COMPLETE THE FOLLOWING:
• a. In the text on Python perf profiler support, copy everything from "The main problem" down to "perf map files.".
• b. According to the text on Python perf profiler support, starting with which Python version is samply support on macOS available?

TEXT EXTRACT:
[start]

Python support for the "perf map" compatible profilers
******************************************************

作者:
   Pablo Galindo

The Linux perf profiler and samply are powerful tools that allow you
to profile and obtain information about the performance of your
application. Both tools have vibrant ecosystems that aid with the
analysis of the data they produce.

The main problem with using these profilers with Python applications
is that they only get information about native symbols, that is, the
names of functions and procedures written in C. This means that the
names and file names of Python functions in your code will not appear
in the profiler output.

Since Python 3.12, the interpreter can run in a special mode that
allows Python functions to appear in the output of compatible
profilers. When this mode is enabled, the interpreter will interpose a
small piece of code compiled on the fly before the execution of every
Python function and it will teach the profiler the relationship
between this piece of code and the associated Python function using
perf map files.

備註:

  Support for profiling is available on Linux and macOS on select
  architectures. Perf is available on Linux, while samply can be used
  on both Linux and macOS. samply support on macOS is available
  starting from Python 3.15. Check the output of the "configure" build
  step or check the output of "python -m sysconfig | grep
  HAVE_PERF_TRAMPOLINE" to see if your system is supported.

例如，參考以下腳本：

   def foo(n):
       result = 0
       for _ in range(n):
           result += 1
       return result

   def bar(n):
       foo(n)

   def baz(n):
       bar(n)

   if __name__ == "__main__":
       baz(1000000)

我們可以執行 "perf" 以 9999 赫茲取樣 CPU 堆疊追蹤 (stack trace)：

   $ perf record -F 9999 -g -o perf.data python my_script.py

然後我們可以使用 "perf report" 來分析資料：

   $ perf report --stdio -n -g

   # Children      Self       Samples  Command     Shared Object       Symbol
   # ........  ........  ............  ..........  ..................  ..........................................
   #
       91.08%     0.00%             0  python.exe  python.exe          [.] _start
               |
               ---_start
               |
                   --90.71%--__libc_start_main
                           Py_BytesMain
                           |
                           |--56.88%--pymain_run_python.constprop.0
                           |          |
                           |          |--56.13%--_PyRun_AnyFileObject
                           |          |          _PyRun_SimpleFileObject
                           |          |          |
                           |          |          |--55.02%--run_mod
                           |          |          |          |
                           |          |          |           --54.65%--PyEval_EvalCode
                           |          |          |                     _PyEval_EvalFrameDefault
                           |          |          |                     PyObject_Vectorcall
                           |          |          |                     _PyEval_Vector
                           |          |          |                     _PyEval_EvalFrameDefault
                           |          |          |                     PyObject_Vectorcall
                           |          |          |                     _PyEval_Vector
                           |          |          |                     _PyEval_EvalFrameDefault
                           |          |          |                     PyObject_Vectorcall
                           |          |          |                     _PyEval_Vector
                           |          |          |                     |
                           |          |          |                     |--51.67%--_PyEval_EvalFrameDefault
                           |          |          |                     |          |
                           |          |          |                     |          |--11.52%--_PyCompactLong_Add
                           |          |          |                     |          |          |
                           |          |          |                     |          |          |--2.97%--_PyObject_Malloc
   ...

[end]

Dataset rows:

[start]

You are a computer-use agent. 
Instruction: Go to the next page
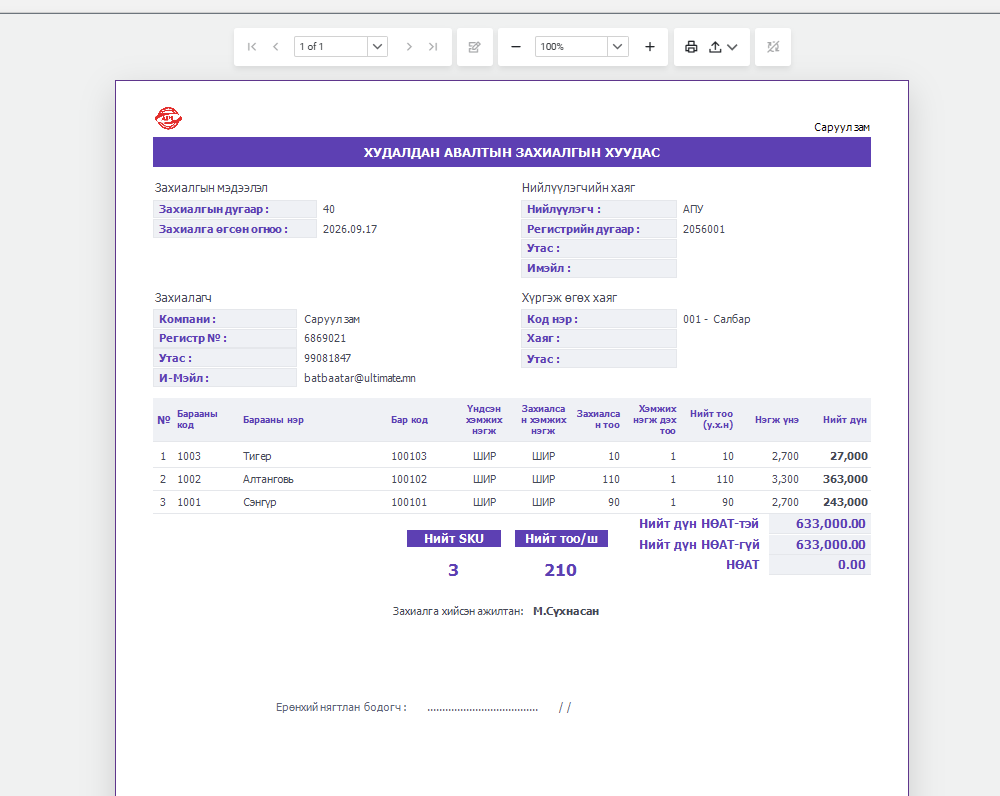(x=409, y=47)
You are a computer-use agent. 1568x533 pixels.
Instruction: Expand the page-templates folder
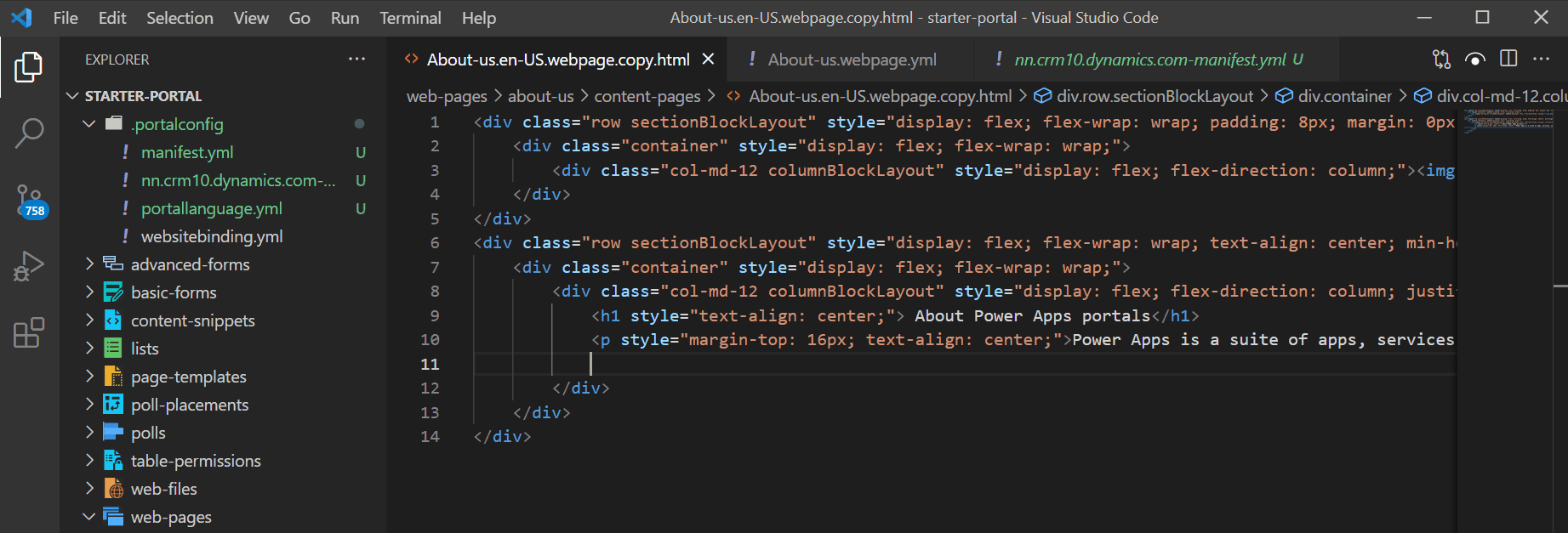[89, 377]
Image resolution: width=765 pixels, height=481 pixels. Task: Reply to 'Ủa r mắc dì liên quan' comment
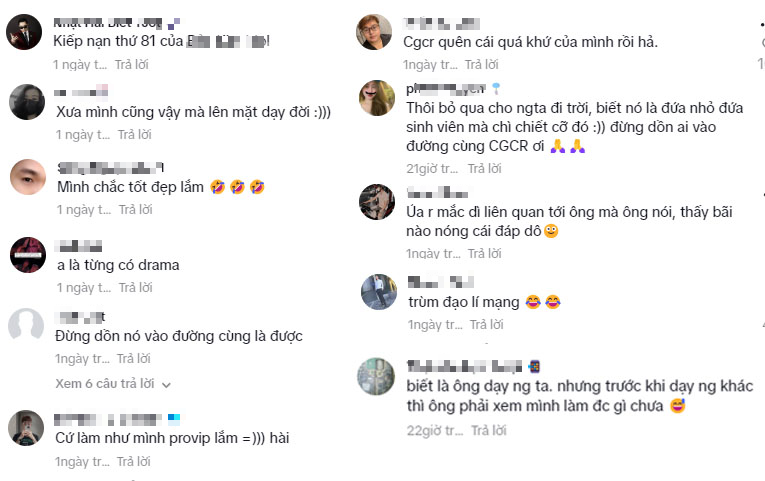484,254
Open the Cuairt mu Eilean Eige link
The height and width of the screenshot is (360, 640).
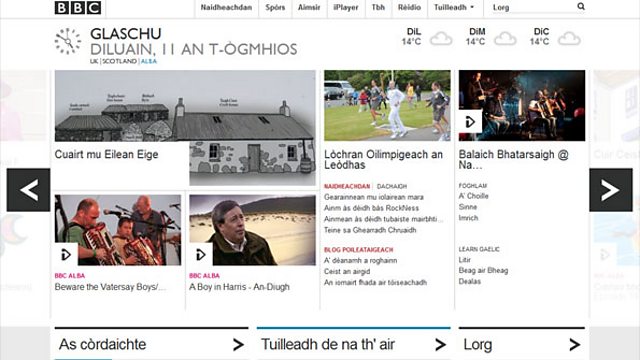(x=107, y=154)
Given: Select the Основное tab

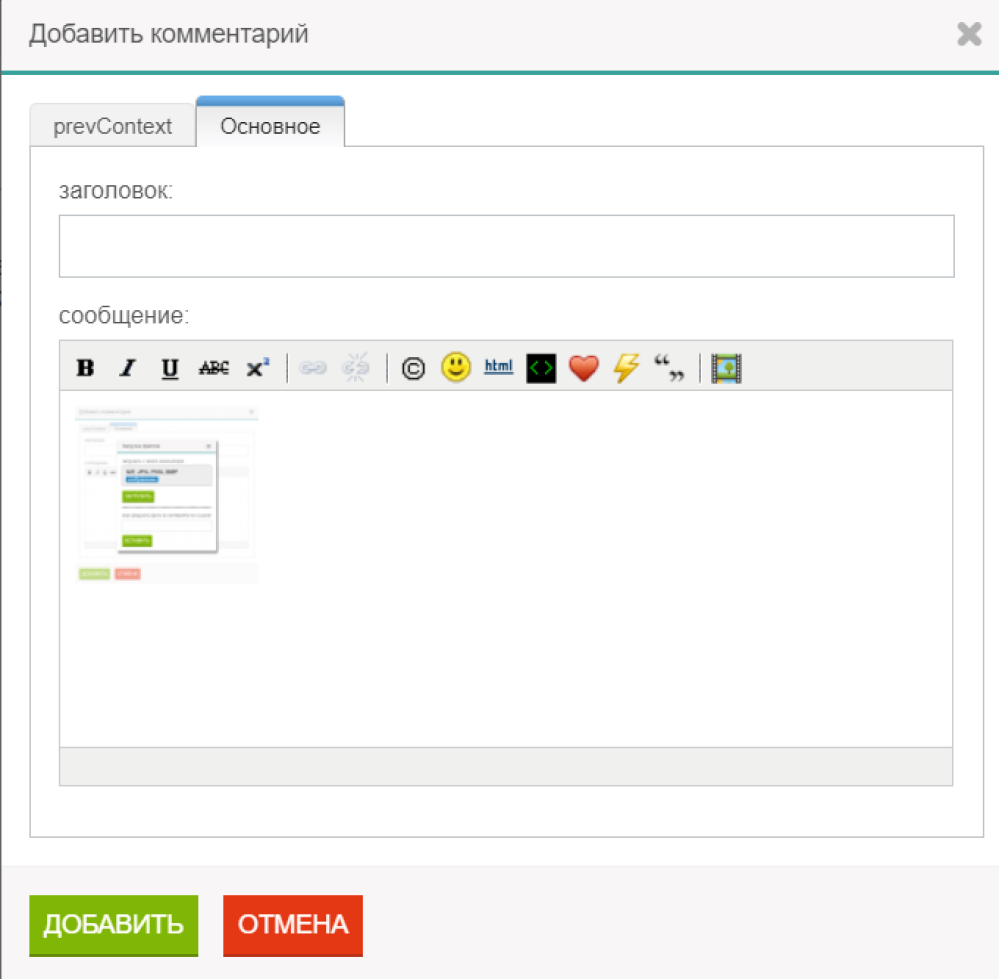Looking at the screenshot, I should [x=270, y=127].
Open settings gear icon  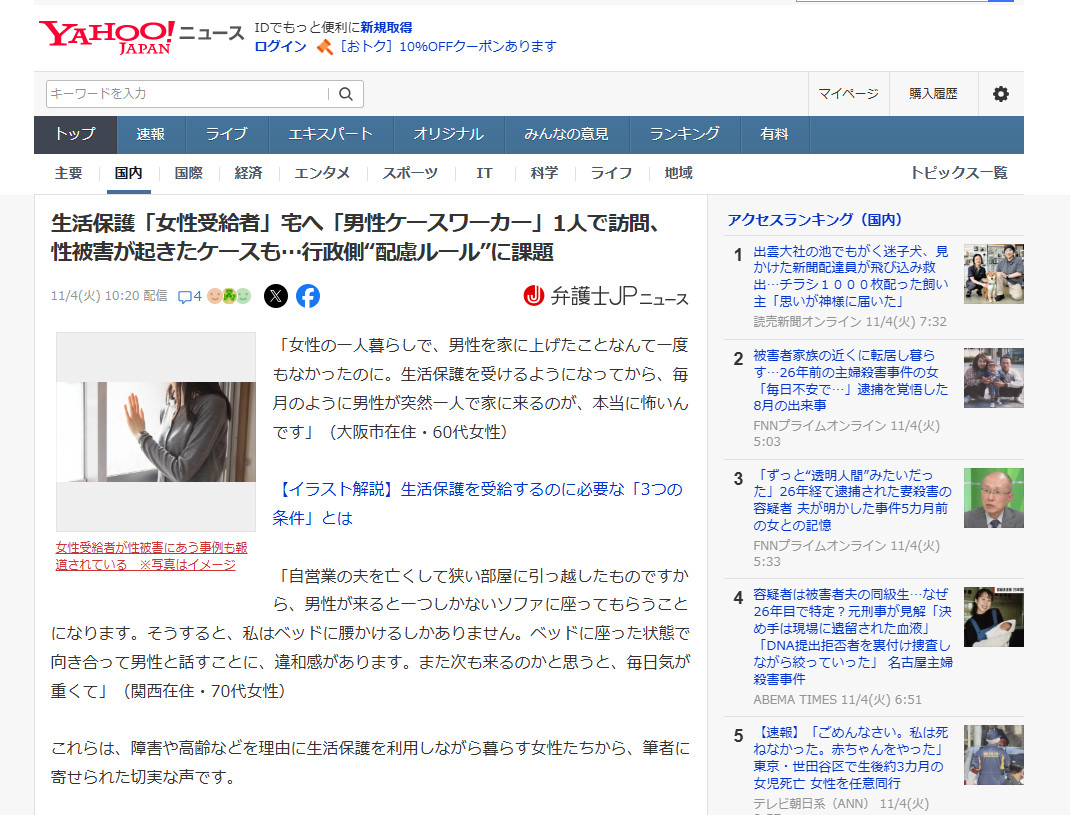point(1000,94)
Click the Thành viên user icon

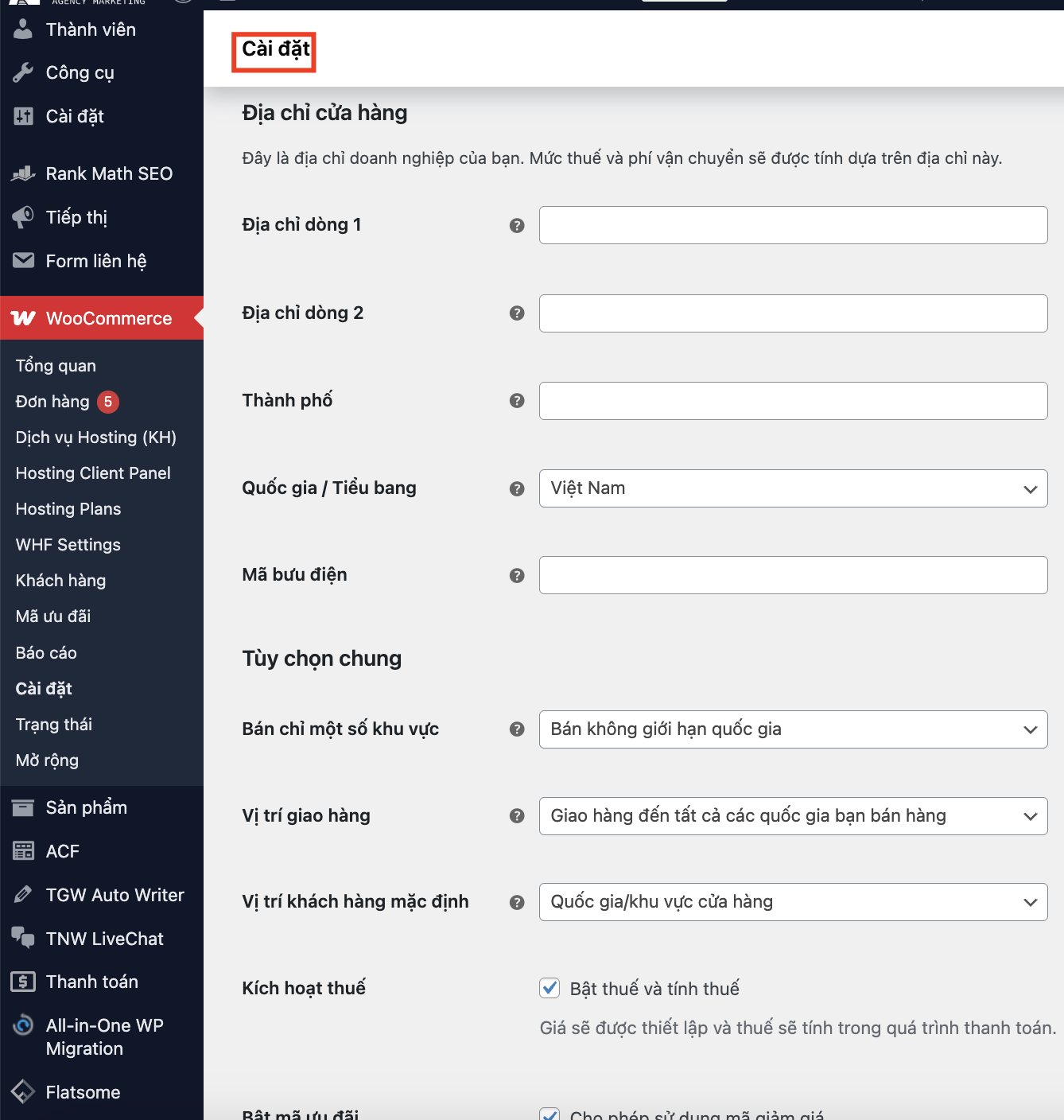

[end]

PROBLEM SOLUTIONS:
• a.
The main problem with using these profilers with Python applications
is that they only get information about native symbols, that is, the
names of functions and procedures written in C. This means that the
names and file names of Python functions in your code will not appear
in the profiler output.

Since Python 3.12, the interpreter can run in a special mode that
allows Python functions to appear in the output of compatible
profilers. When this mode is enabled, the interpreter will interpose a
small piece of code compiled on the fly before the execution of every
Python function and it will teach the profiler the relationship
between this piece of code and the associated Python function using
perf map files.

• b. Python 3.15